The Brooklyn Heights Branch Library is at 280 Cadman Plaza West in Brooklyn Heights, near Downtown Brooklyn, in New York City. It is a branch of the Brooklyn Public Library (BPL) and the former home of the Business & Career Library.

The branch's history precedes that of the BPL itself. In 1852, prominent citizens established the Brooklyn Athenaeum and Reading Room for the instruction of young men. In 1857, a group of young men established the Brooklyn Mercantile Library Association of the City of Brooklyn, which shared a building with the Athenaeum. The Mercantile Library attempted to be more practical, placing less emphasis on Literature and philosophy. The librarian in charge was Stephen Buttrick Noyes. In 1866, he went to work at the Library of Congress.

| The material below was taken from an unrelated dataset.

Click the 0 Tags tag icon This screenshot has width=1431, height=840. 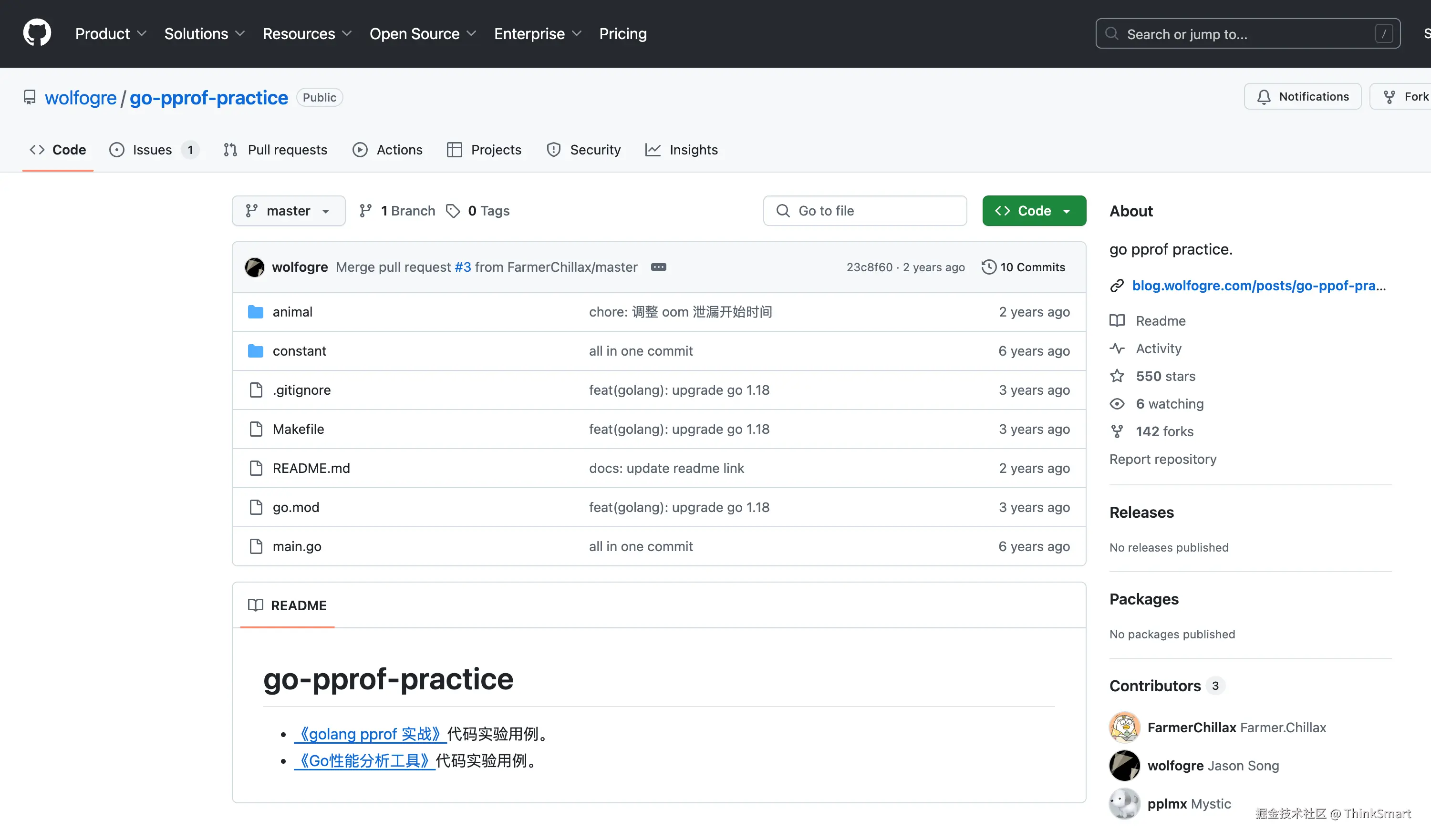click(x=453, y=211)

In 1869, the Mercantile Library and the Athenaeum consolidated their holdings and moved to a new building, the Montague Street Branch Library. Also in 1869, Noyes returned, and one of his labors on his return was the preparation of a catalog, which was issued in 1881. In 1878, the Mercantile Library was renamed the Brooklyn Library. By 1943, the Business Reference Department was known as the Business Library. The library outgrew its space, and in 1957, a new building to house both the Business Library and the Brooklyn Heights neighborhood branch was approved by city government. On June 1, 1962, the new $2.5 million library building opened its doors to the public at its current location. In 1993, a two-year renovation and expansion was completed; the renovated building housed both the Brooklyn Heights branch and Business & Career Library.

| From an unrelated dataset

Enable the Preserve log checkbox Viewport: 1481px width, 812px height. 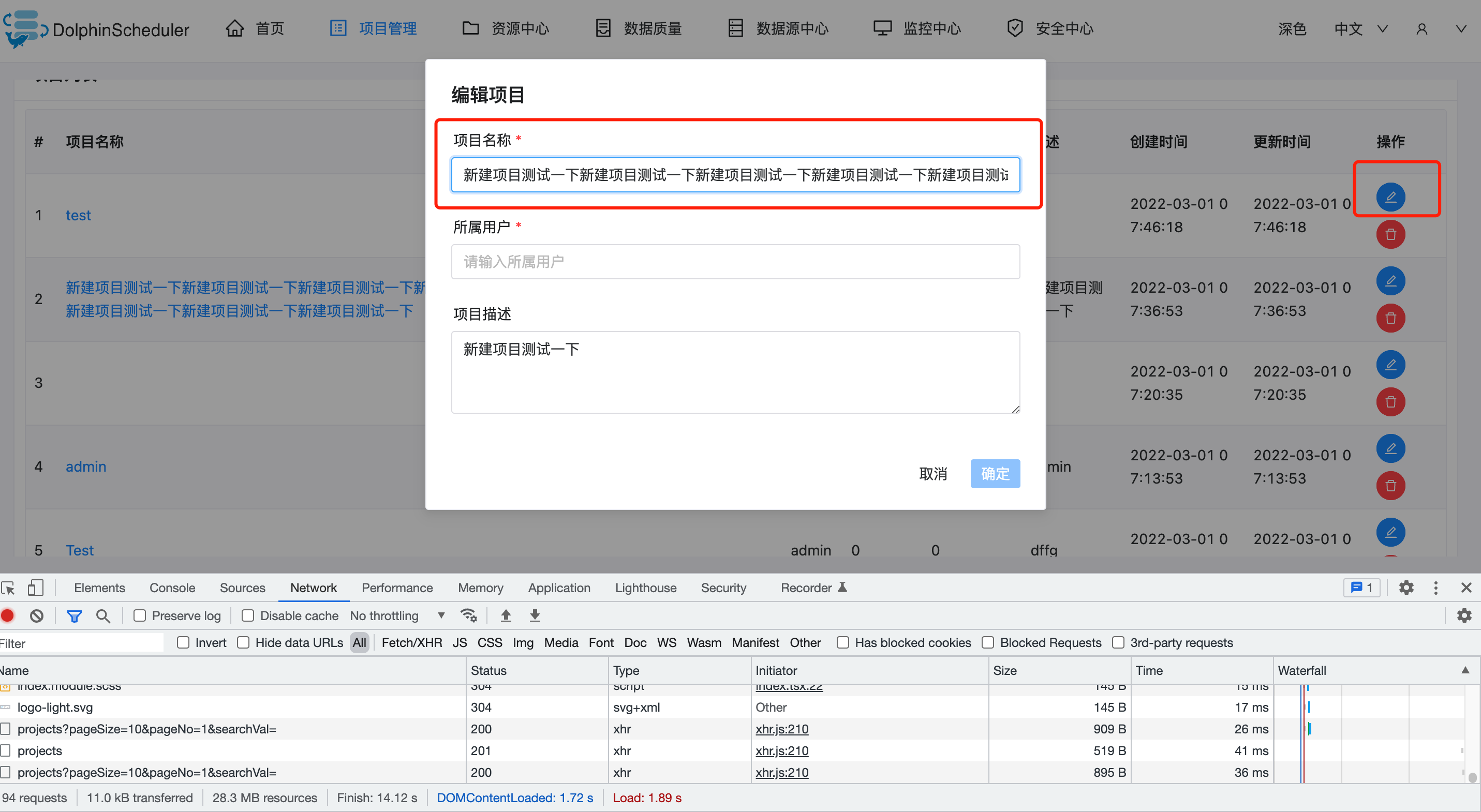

In 2013, BPL announced its intent to sell 280 Cadman Plaza West, and as part of this announcement, the Business and Career Library's functions were relocated to BPL's Central Branch. BPL then sold the branch to developer Hudson Companies. Hudson Companies then demolished the structure and replaced it with a 34-story condominium, which would contain a smaller Brooklyn Heights branch library at its base upon completion. In the interim, the BPL opened a temporary branch at 109 Remsen Street. In June 2022, the condominium building was completed, and the new library at its base was opened.